Greek traditions indicate that Adonis was originally worshiped as a god of vegetation in Byblos in the first millennium BC. Adonis is the Greek version of the ancient Mesopotamian shepherd-god Dumuzi (see below). His nearby shrine was destroyed by Emperor Constantine in the fourth century AD. An ancient mythical compendium from the second century AD, Bibliotheca, claims he is the son of a Syrian king named Theias (possibly Toi of 2 Sam 8:9–10?). According to the myth, the infant Adonis is locked in a chest by Aphrodite and given to her sister Persephone, who refuses to return her. Zeus settles the dispute by allowing Adonis to spend part of the year in the upper-world (with Aphrodite) and the other part in the underworld (with Persephone). In another account, Adonis is killed by a boar and Aphrodite commemorates him with a flower. In the first story, Adonis does not die. In the second, he does not rise.
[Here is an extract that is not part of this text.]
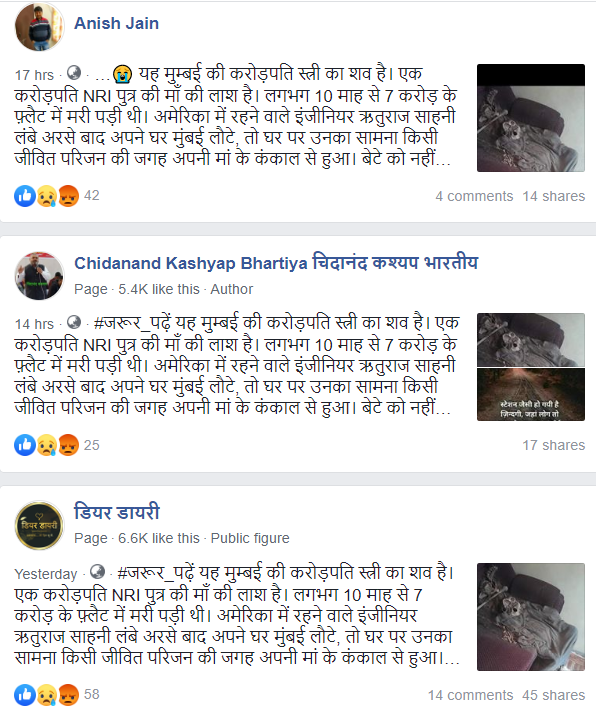
Task: Click the globe icon beside 14 hrs timestamp
Action: point(74,322)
The mythology of this Phyrgian deity does not give a hint of resurrection. In the Phrygian version, he is killed by being castrated (possibly by himself!). In another story, he is killed by a boar sent by Zeus. The notion that he was raised comes from a questionable interpretation of a later festival dedicated to the goddess Cybele, who was Attis’ consort (and much more commonly worshiped). Part of this week was called Dies Sanguinis, the “Day of Blood,” which was followed on the next day by the Hilaria, the “Day of Rejoicing,” during which Attis was celebrated as reborn. While this is a concept similar to resurrection, the problem with seeing Christianity as being derived from this is that there is no evidence of this festival until it is mentioned in the Chronography of 354, from—you guessed it—354 AD. There is no mention of Attis’ “resurrection” whatsoever until the work, De errore profanarum religionum, by Julius Firmicus Maternus (ca. 346 AD). Lynn Roller, of the University of California, even notes that “in the fourth century CE, the cult of Cybele and Attis formed a conspicuous rallying point for that part of the Roman aristocracy that had not been converted to Christianity.”[15] In other words, the celebration of Attis as risen from the dead is first attested in the same century that upper class Romans turned to it as a viable alternative to following Jesus of Nazareth (what a coincidence! >cough<).


Although Baal is known throughout the Old Testament as a title for a variety of foreign gods, by far, the most detailed information we have about his worship comes to us from an epic story preserved on six clay tablets found in the ancient city of Ugarit (modern day Ras Shamra in Syria), which was destroyed at the end of the Bronze Age in approximately 1200 BC.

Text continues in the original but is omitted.